UK wins key case on sewage nutrient removal

The government has won a long-disputed case with the European Commission over whether several large UK coastal and estuarine waters are eutrophic. The decision obviates the need for expensive and energy intensive sewage treatment to remove nutrients.

The UK has resisted a challenge from the European Commission over its interpretation of the 1991 EU Urban Wastewater Treatment Directive. At stake was billions of pounds worth of investment in nutrient stripping for sewage discharges into the Irish Sea and Thames and Humber estuaries, which would have increased water prices and companies’ greenhouse gas emissions.

The commission maintained the UK had failed to designate several coastal and estuarine waters as sensitive to over-enrichment or eutrophication, and secondly to provide advanced wastewater treatment facilities, such as nitrate and phosphate removal, at sewage works discharging to those waters. The directive required that works serving populations of 10,000 or more and discharging to these "sensitive waters" be fitted with such facilities by 1998.

The case dates back to a Commission report in 2001 which found that the UK had not designated the Humber, the Wash, the Deben and Colne estuaries in East Anglia, the outer Thames Estuary, Southampton Water and the north east Irish Sea, or provided the necessary level of treatment (ENDS Report 323, pp 9-10 ).

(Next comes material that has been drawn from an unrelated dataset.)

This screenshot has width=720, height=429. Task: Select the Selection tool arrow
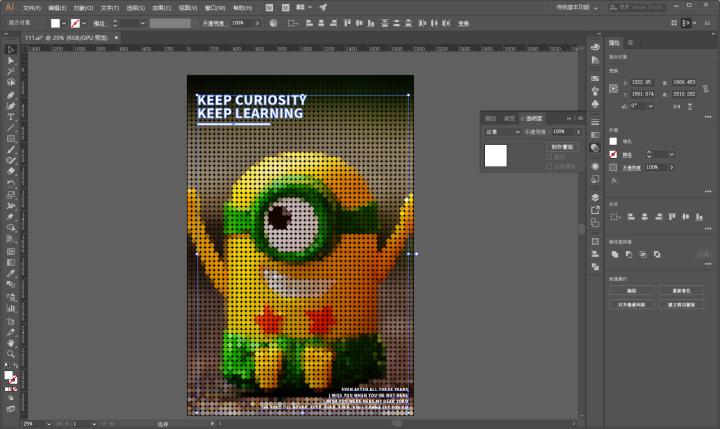point(11,49)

The lengthy judgment, delivered on 10 December, considered the evidence for whether each of these waters could be classified as eutrophic, or liable to become so, between 1993 and 1997.

The directive sets four criteria for defining eutrophication: that the waters are enriched by nutrients, that these are causing accelerated growth of algae or other plants, that this is undesirably disturbing the balance of aquatic organisms or water quality.

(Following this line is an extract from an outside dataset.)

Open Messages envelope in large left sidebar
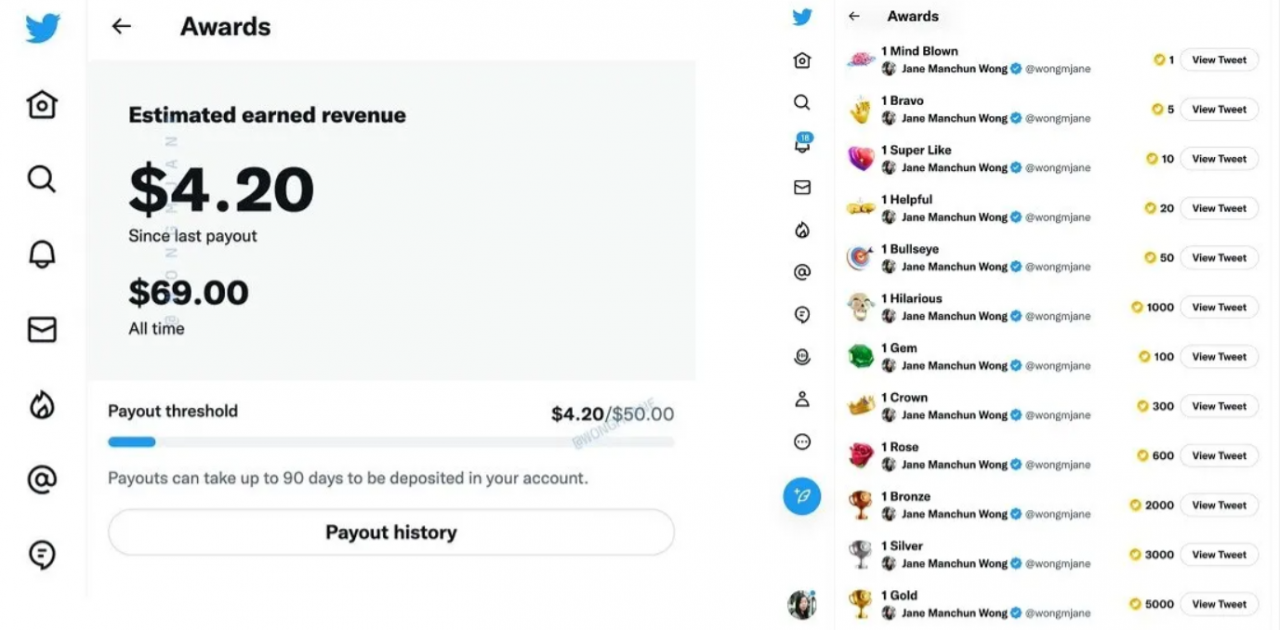 tap(42, 329)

In most cases, there was no question that there were high levels of nutrients in the waters in question, or that algae levels were elevated. But it could not be demonstrated that there were consistent disturbances to the balance of organisms and the water quality related to eutrophication.

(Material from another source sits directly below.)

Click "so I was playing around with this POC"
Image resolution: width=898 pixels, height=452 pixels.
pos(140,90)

However, the court did find abundant instances of marine algal blooms, mats of algae covering the foreshore of estuaries, problems with diarrhetic shellfish poisoning, loss of eel grass beds and wide fluctuations in dissolved oxygen levels. But in no case did the court find that these were so frequent, extensive and persistent to prove eutrophication.

The outcome comes as a relief to the water industry and government. In 2003, Yorkshire Water researched consequences of having to remove nutrients from sewage discharges to the Humber (ENDS Report 336, pp 12-13 ). It concluded the cost would run to £1.4bn over 20 years and result in "little or no environmental benefit".

The process would also use 118 gigawatt hours of energy per year, 1.3% of the water sector’s energy use, and boost CO2 emissions by nearly three million tonnes over 20 years. It would generate 86,000 tonnes of sewage sludge a year requiring three incinerators to be built.

If similar impacts are assumed for other major areas which would have been affected, such as London and Merseyside, the ruling might have avoided £5bn of investment and a 5% increase in the sector’s energy use. Greenhouse gas emissions would also be substantially increased.

A spokesman for the environment department (DEFRA) said: "We’re pleased with this decision. Water quality in England and Wales is better than at any time since the industrial revolution, and we are still working on improvements."

DEFRA said it reviewed sensitive areas designations every four years, as required by the directive, and would decide where tertiary treatment was required.

Water UK, water companies and NGOs approached by ENDS refused to comment, although one industry insider did say it was "refreshing to see the courts taking a pragmatic view".

While more energy-intensive sewage treatment might not be an appropriate response to the water quality problems in UK coastal and estuarine waters, government and the industry would be ill advised to ignore the writing on the wall.

The evidence suggests there are real eutrophication issues which need to be addressed, and the most appropriate and sustainable approach will be through catchment management approaches under the Water Framework Directive. Restoration of floodplains and controls on diffuse urban and agricultural inputs should be the first choice for controlling nutrient levels.